### Metin Parçası:
Bahaettin Karakoç, bir şiirinde türkülerden, “Çiçektir, ıtırdır, ışıktır benim türkülerim / Sesimi boyayan bir beyaz kaçak” diye bahseder. Ne kadar özgün ve şâirânedir bu sözler! Sesini boyayan bir beyaz kaçak… Bu ifade en güzel de türkülere yaraşır.
Türküler sesimizin renginden gönül ikliminin haberlerini sunuyor. Ne kadar bigâne olursak olalım, gökkubbeye bir türkü ile yükselen ses derûnî sırlarını ele veren bir bîçârenin çığlığıdır aslında. Hayata ve zamana dâhil olan insan talihinin rengidir türküler.
Derindeki ıstırabımızı yıllanmış türküler anlatabilir en güzel. Onların birinde gurbetin, sılanın, ananın ve yârin ayrılığından beslenen bir derdi bulduğumuz zaman gönlümüzde, çok uzaklarda karşılaştığımız bir âşinânın bize yaşattığı buruk bir lezzeti, içimize kök salmış ezelî bir gurbeti duyarız.

### Sağlanan Veriler:
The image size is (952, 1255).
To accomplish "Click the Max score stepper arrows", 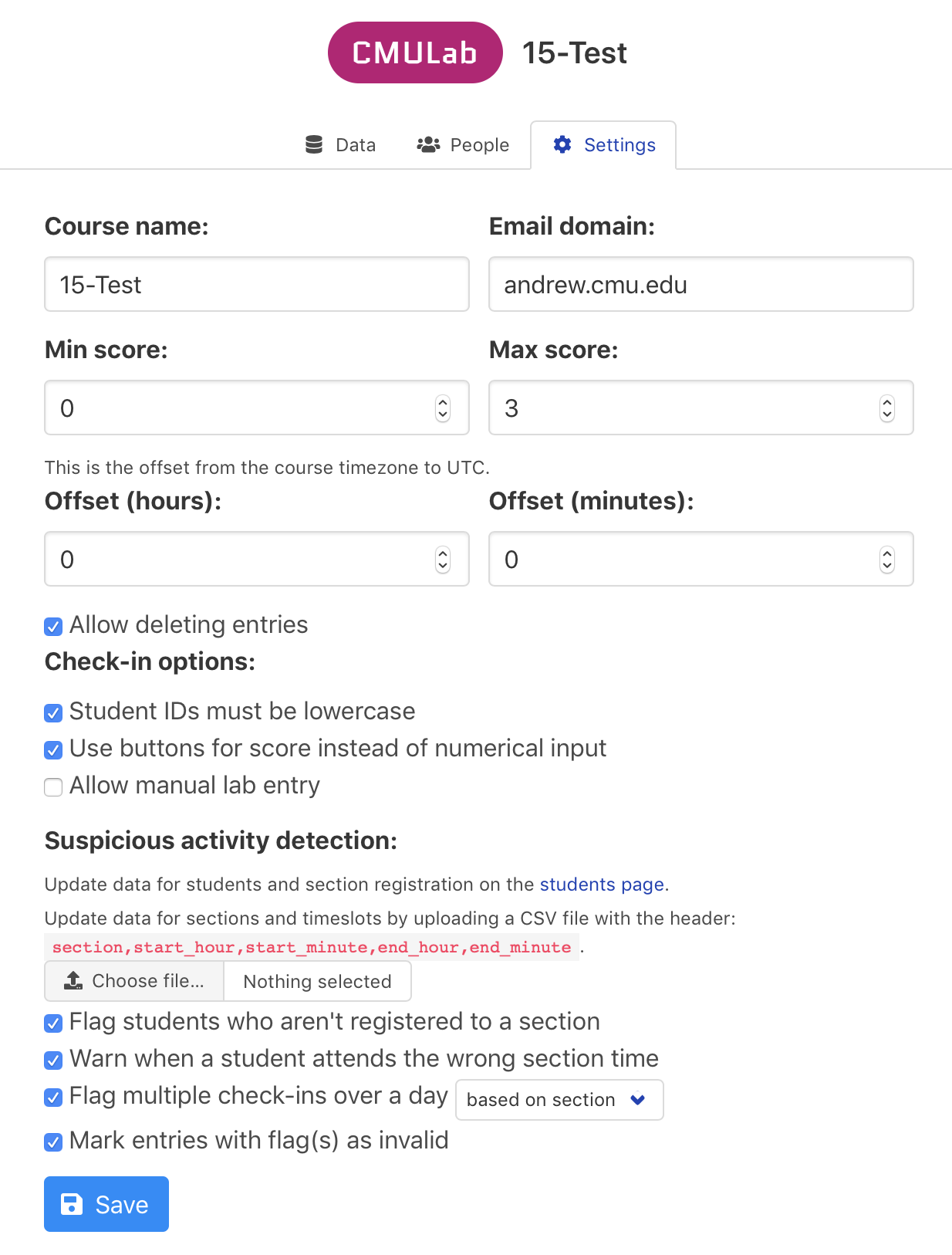I will point(887,408).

### Görevler:
1. Türküler üzerine metinden "Derindeki ıstırabımızı yıllanmış" ile "bir gurbeti duyarız." arasındaki kısmı, her iki ifade de dahil olmak üzere değiştirmeden alıntılayın.
2. Türküler üzerine metne dayanarak aşağıdaki soruları yanıtlayın:
(a) Bahaettin Karakoç'un şiirinden aktarılan dizede türküler hangi üç sözcükle nitelendirilir?
(b) Metne göre türküler neyin rengidir?
(c) Yıllanmış türkülerde bulunan dert hangi ayrılıklardan beslenir?
Listedeki kayıtlar başka bir kaynaktan alınmıştır.

### Görev Yanıtları:
1.
Derindeki ıstırabımızı yıllanmış türküler anlatabilir en güzel. Onların birinde gurbetin, sılanın, ananın ve yârin ayrılığından beslenen bir derdi bulduğumuz zaman gönlümüzde, çok uzaklarda karşılaştığımız bir âşinânın bize yaşattığı buruk bir lezzeti, içimize kök salmış ezelî bir gurbeti duyarız.

2.
(a) Çiçek, ıtır ve ışık.
(b) Hayata ve zamana dâhil olan insan talihinin.
(c) Gurbetin, sılanın, ananın ve yârin ayrılığından.